[Stored data]
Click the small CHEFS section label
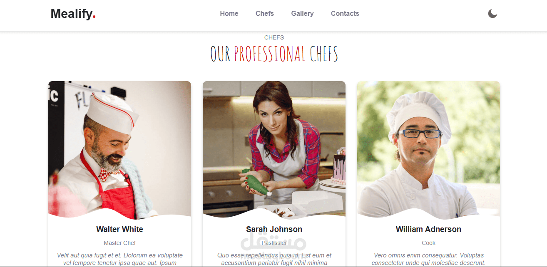Image resolution: width=547 pixels, height=267 pixels. pyautogui.click(x=274, y=37)
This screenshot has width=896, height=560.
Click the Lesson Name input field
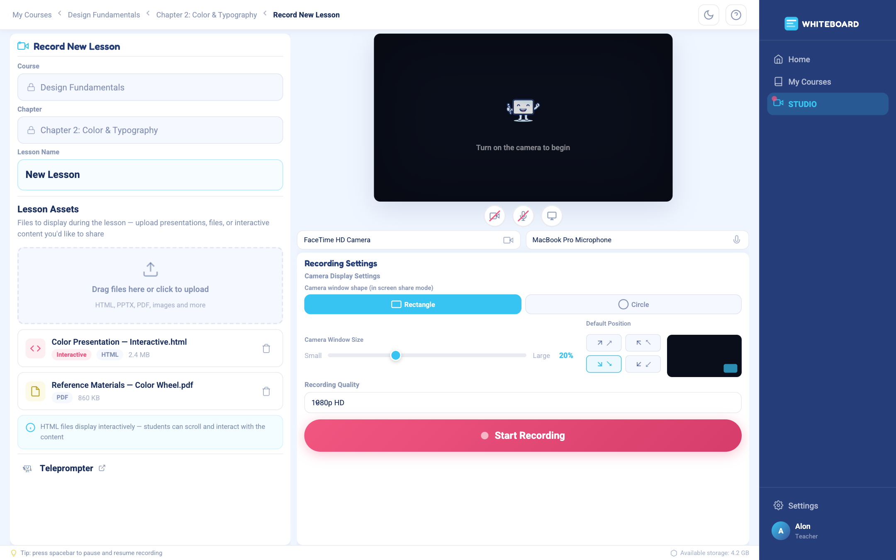pyautogui.click(x=150, y=175)
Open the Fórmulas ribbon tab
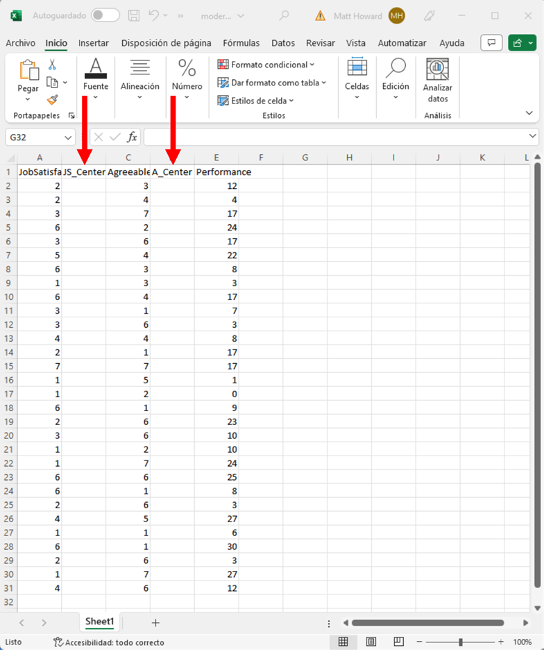544x650 pixels. (241, 43)
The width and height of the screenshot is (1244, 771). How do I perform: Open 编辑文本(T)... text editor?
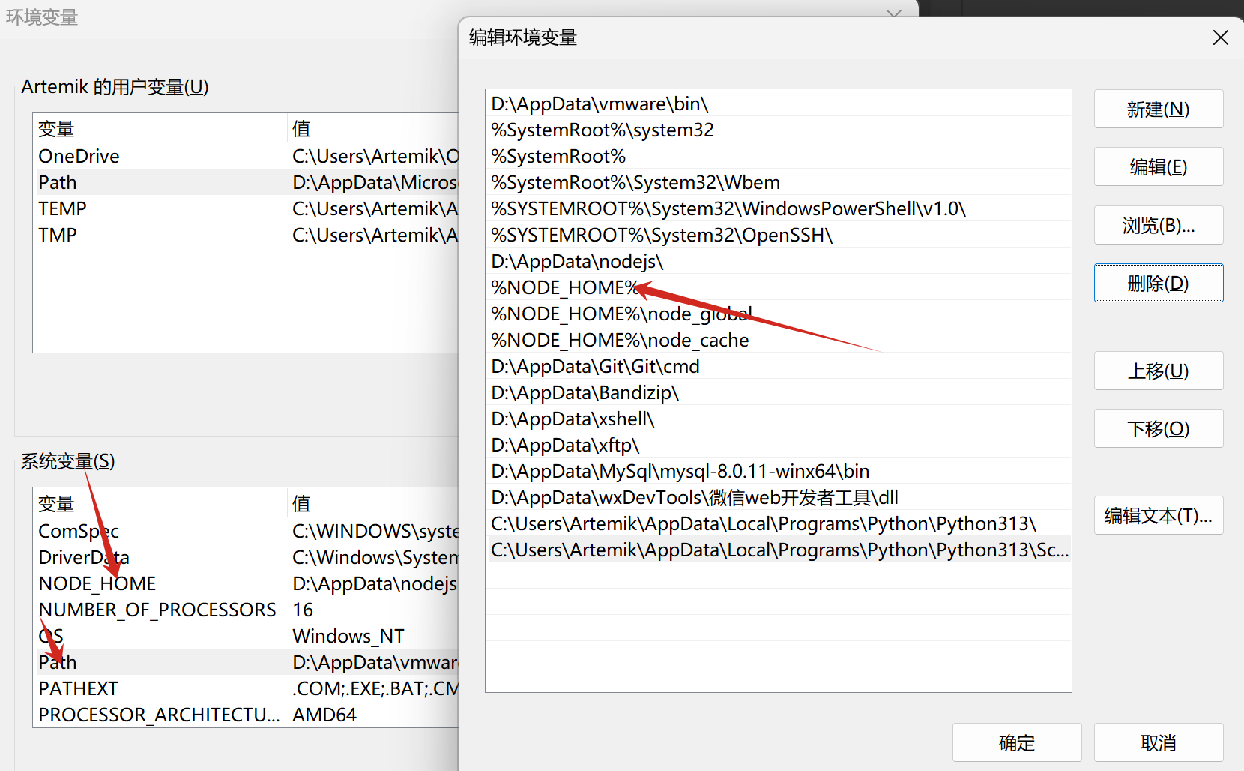pyautogui.click(x=1158, y=516)
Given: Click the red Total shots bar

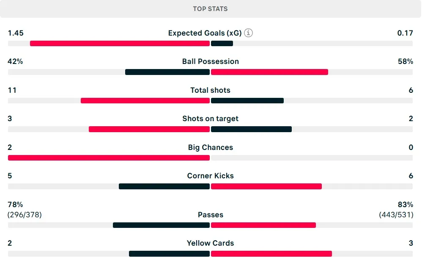Looking at the screenshot, I should (145, 100).
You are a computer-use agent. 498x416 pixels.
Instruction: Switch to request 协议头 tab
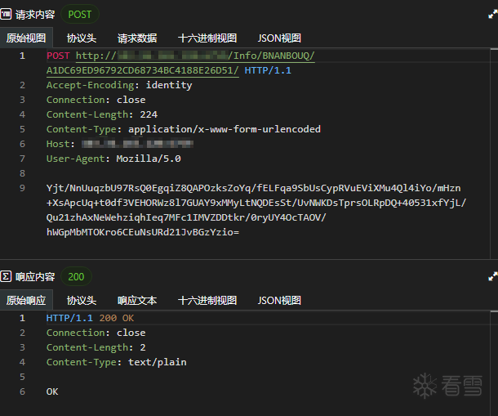tap(82, 38)
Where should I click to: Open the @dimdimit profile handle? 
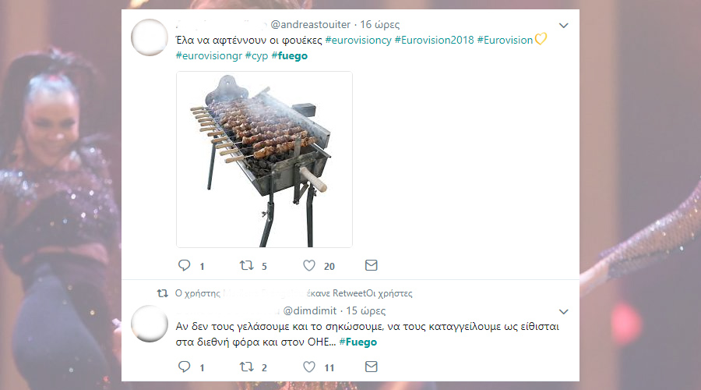click(309, 310)
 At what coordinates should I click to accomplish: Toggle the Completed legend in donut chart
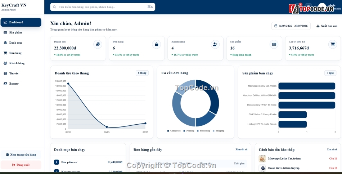[x=174, y=131]
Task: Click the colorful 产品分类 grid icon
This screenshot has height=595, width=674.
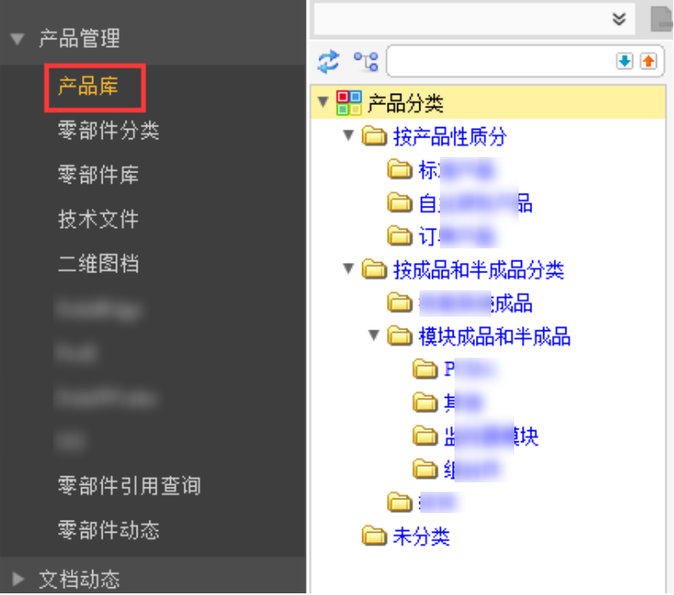Action: [349, 102]
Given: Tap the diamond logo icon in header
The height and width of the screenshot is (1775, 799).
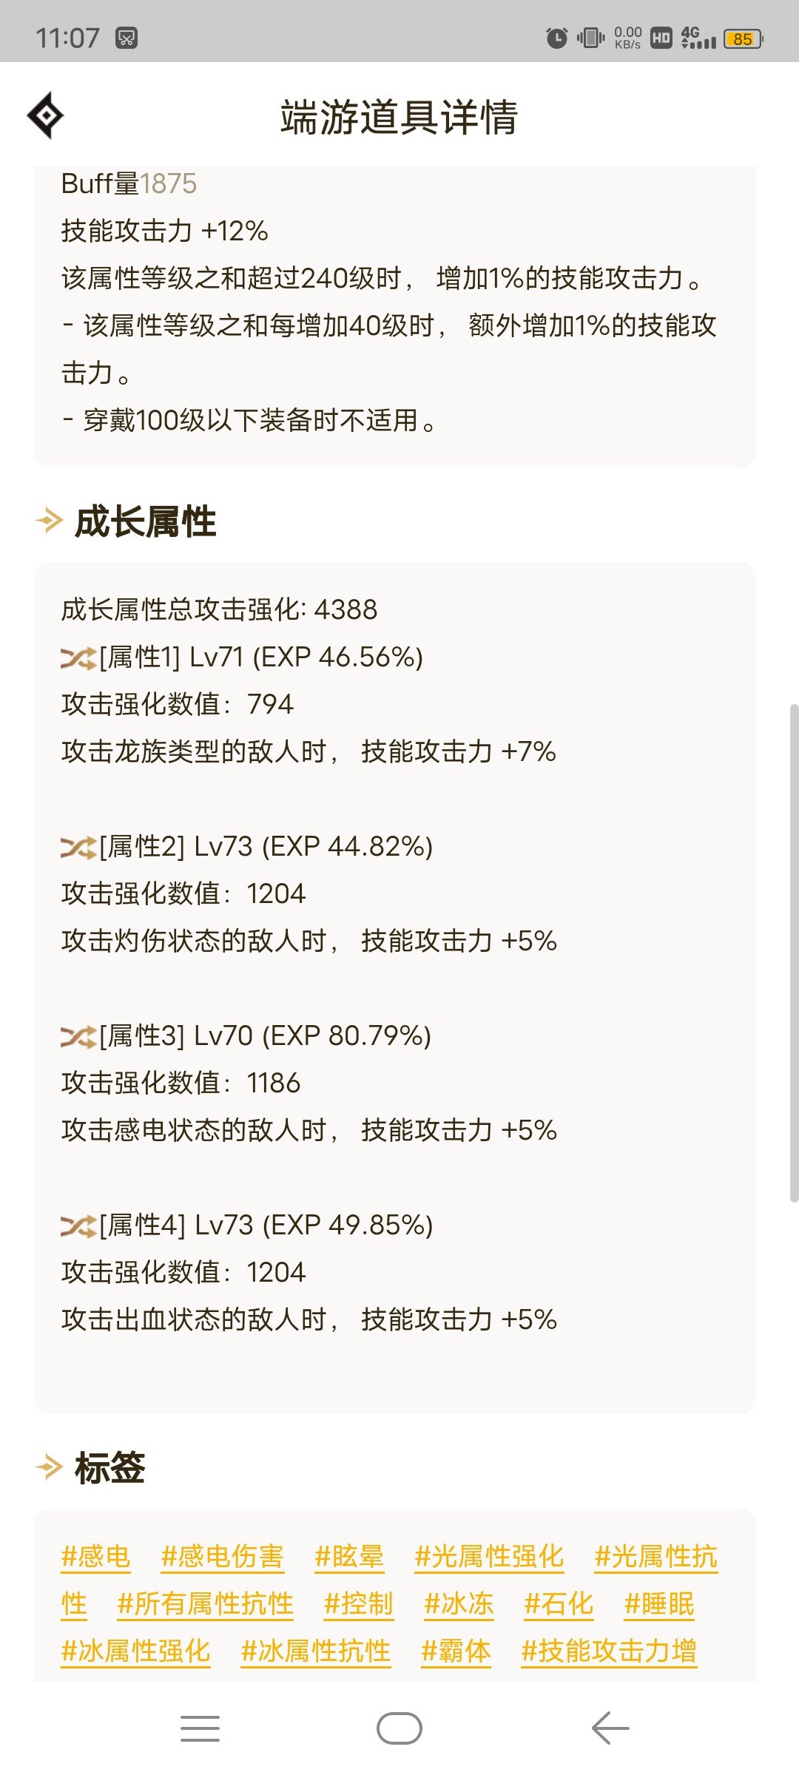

▶ Exercise aim: Pictures excluded, return exactly the lines from the one with "At what coordinates" through the final line of the entries above, both included.

▶ Problem solution:
 At what coordinates should I click to accomplish: Toggle the Completed legend in donut chart
[x=174, y=131]
Task: Click the colorful 产品分类 grid icon
This screenshot has height=595, width=674.
Action: [349, 102]
Given: Tap the diamond logo icon in header
The height and width of the screenshot is (1775, 799).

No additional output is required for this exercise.